Perquisition à Capa: le SNJ-CGT veut une loi pour une protection des sources

PARIS (AFP) — Le SNJ-CGT "condamne la perquisition" qui s'est déroulée vendredi au siège de Capa dans le cadre de l'enquête sur l'Arche de Zoé et réclame une loi "pour assurer une véritable protection des sources" des journalistes, a indiqué le syndicat dans un communiqué samedi.

"Cette nouvelle perquisition, qui s'ajoute à une longue liste, prouve une nouvelle fois qu'il est temps que le Parlement légifère pour assurer une véritable protection des sources à tous les journalistes", afin de "se mettre en conformité avec les décisions intangibles de la Cour européenne de justice", estime le SNJ-CGT.

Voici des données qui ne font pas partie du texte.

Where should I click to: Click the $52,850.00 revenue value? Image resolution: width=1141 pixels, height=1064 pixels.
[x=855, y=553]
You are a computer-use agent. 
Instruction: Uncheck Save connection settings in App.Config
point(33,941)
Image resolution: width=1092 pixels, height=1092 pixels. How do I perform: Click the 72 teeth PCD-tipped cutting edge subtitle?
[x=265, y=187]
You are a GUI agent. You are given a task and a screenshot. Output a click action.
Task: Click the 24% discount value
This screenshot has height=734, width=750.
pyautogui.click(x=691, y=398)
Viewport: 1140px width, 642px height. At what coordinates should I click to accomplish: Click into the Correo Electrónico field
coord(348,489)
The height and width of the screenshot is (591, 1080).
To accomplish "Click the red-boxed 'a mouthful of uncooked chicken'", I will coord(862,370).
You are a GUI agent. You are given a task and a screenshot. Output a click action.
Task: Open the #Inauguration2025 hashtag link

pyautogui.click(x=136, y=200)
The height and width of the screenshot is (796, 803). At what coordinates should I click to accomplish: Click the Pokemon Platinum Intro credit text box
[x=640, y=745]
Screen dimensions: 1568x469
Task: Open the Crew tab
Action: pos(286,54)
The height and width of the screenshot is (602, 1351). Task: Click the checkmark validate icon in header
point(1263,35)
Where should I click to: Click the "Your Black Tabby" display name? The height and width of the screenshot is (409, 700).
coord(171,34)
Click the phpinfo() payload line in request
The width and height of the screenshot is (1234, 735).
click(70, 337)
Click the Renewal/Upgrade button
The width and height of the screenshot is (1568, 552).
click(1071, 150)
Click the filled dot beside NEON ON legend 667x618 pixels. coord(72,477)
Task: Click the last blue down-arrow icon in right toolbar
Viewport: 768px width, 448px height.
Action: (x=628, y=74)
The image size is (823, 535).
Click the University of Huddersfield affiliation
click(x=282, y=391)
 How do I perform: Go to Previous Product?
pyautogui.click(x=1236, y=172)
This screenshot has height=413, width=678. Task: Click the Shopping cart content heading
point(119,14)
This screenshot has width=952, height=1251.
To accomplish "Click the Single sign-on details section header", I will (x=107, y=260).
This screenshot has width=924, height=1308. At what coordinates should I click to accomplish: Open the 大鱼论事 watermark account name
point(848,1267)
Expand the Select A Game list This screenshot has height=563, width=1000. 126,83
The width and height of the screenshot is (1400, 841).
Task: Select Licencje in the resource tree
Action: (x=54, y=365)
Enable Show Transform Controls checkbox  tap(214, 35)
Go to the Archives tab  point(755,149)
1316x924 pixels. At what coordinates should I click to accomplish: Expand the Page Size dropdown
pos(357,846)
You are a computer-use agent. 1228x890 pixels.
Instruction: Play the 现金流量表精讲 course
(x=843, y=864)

Une perquisition avait été menée vendredi au siège de l'agence Capa à Paris, dans le cadre de l'information judiciaire ouverte sur l'affaire de l'Arche de Zoé, pour exercice illégal de l'activité d'intermédiaire en vue d'adoption.

L'agence et son reporter Marc Garmirian, qui avait été arrêté au Tchad avec les membres de l'Arche de Zoé, ont refusé de remettre aux juges d'instruction toutes les images tournées par le journaliste.

Les protestations du SNJ-CGT rejoignent celles du Syndicat national des Journalistes, de la CFDT et de Reporters Sans Frontières exprimées la veille.